----- Фрагмент текста -----

В ОТКРЫТОМ МОРЕ
В ОТКРЫТОМ МОРЕ
Море спокойно, но бьет сильный ветер и колет морозными иголками лицо. «Морские волки», которые тут же срочно среди нас обнаружились, говорят, что будет шторм. Я пока в такой определенной форме своего мнения не высказываю. Когда будет, тогда посмотрим, а сейчас можно только сказать, как обычно говорит бюро погоды: «Возможна облачность и выпадение осадков, но также не исключена возможность и ясного дня»…
Выйти в полярную экспедицию в ноябре месяце — это совсем не такая уж простая штука. Ни одно из иностранных судов никогда не решалось заходить далеко на Север позже 1 сентября, и наш рейс в ноябре месяце к бухте Провидения был исключительным и первым в истории северных плаваний. Было совсем неудивительно, что на команду «Литке» и на нас матросы стоящих на рейде иностранных судов смотрели, как на людей, готовящихся сделать какой-нибудь замысловатый, рискованный трюк.

-----

- [Условие задания] Продолжите рассказ о ноябрьском рейсе «Литке» к бухте Провидения, начав сразу после его последнего предложения.

----- Фрагмент набора данных -----

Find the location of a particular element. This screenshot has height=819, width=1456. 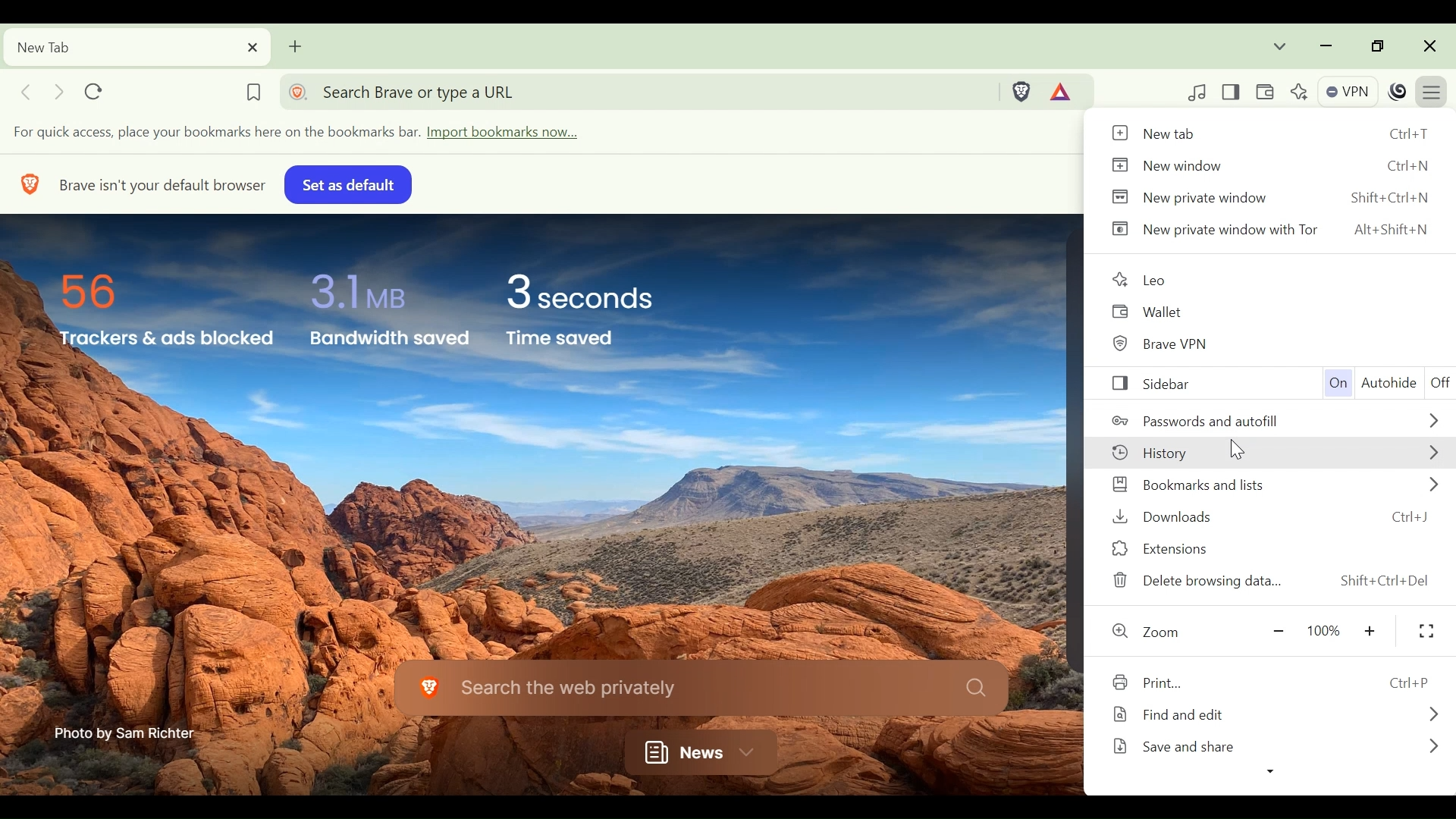

News is located at coordinates (695, 749).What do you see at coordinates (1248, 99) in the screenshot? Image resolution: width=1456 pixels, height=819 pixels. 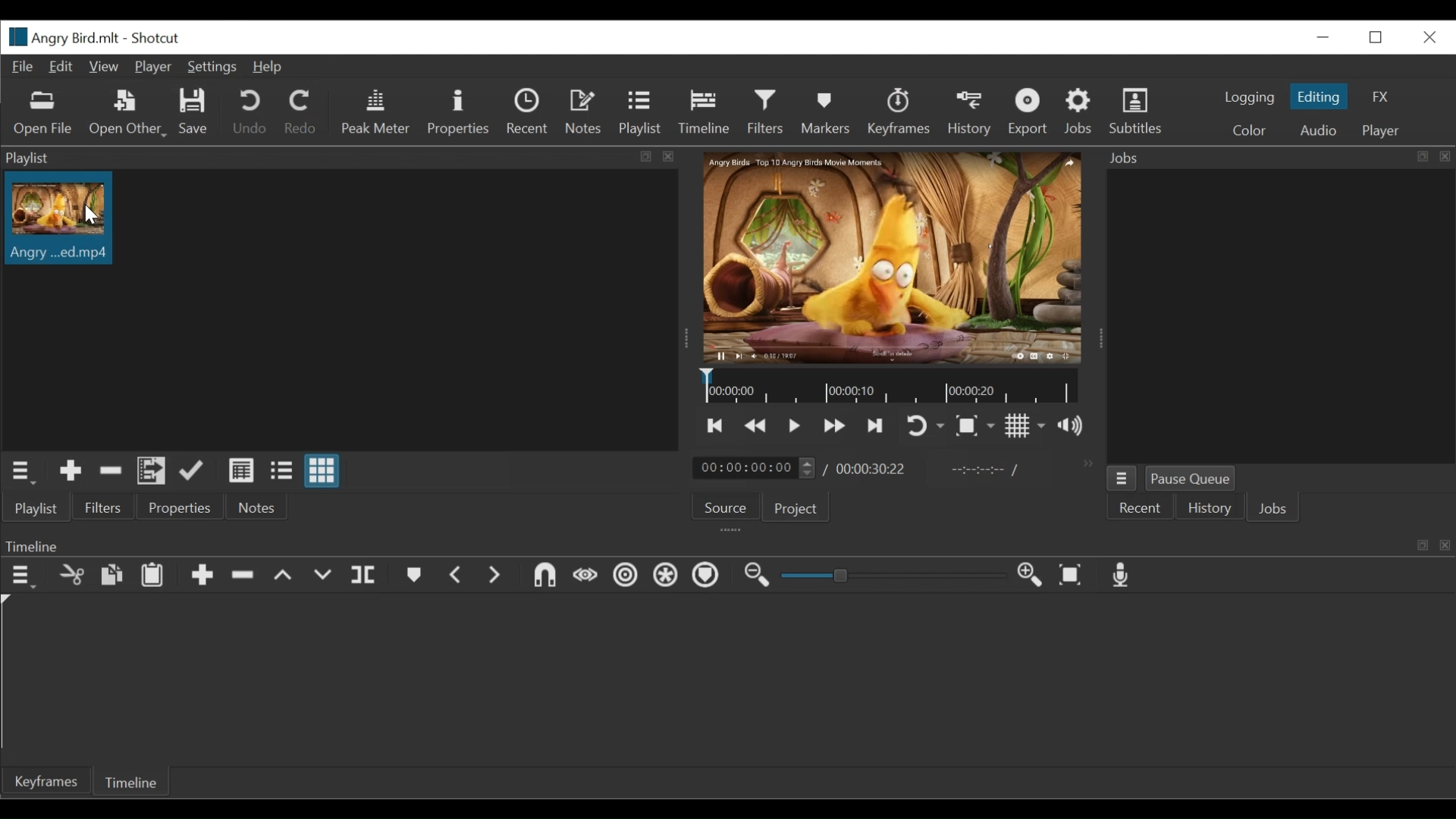 I see `logging` at bounding box center [1248, 99].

-----

- [Ответ к заданию]
Идя в такое плавание, рассчитывать на гладкое море конечно довольно наивно. Но зачем же на первых порах, когда и отдохнуть от земли как следует никто не успел, пугать штормом?..Ужин в большой с низким потолком кают-компании прошел весело и оживленно. Все делились своими впечатлениями о проводах и отвале, обсуждали возможности полетов к «Ставрополю» и говорили о предполагаемом шторме, а ужин был такой, каким может быть только первый ужин в открытом море, на судне, идущем в полярное плавание. Сегодняшний день переходный, а завтра мы уже должны войти в нормальную жизнь ледореза. Усталость и волнения, сопровождавшие наш выход, дают себя чувствовать. Наступила реакция. Ноги и руки слабеют, глаза слипаются.
Говорят, ночью было сильное волнение. Возможно, что и было, но я спал, как убитый, и никакого волнения не испытывал. Наше помещение — это бывшая адмиральская каюта. Кругом красное дерево, бронза, блестящие иллюминаторы и наши койки, равнодушные к адмиральской роскоши, в два этажа привинченные к стонам. Здесь нас живет восемь человек. Из них шесть нашего летного звена и два корреспондента: один — из Владивостока, другой—от «Комсомольской правды», тов. Том.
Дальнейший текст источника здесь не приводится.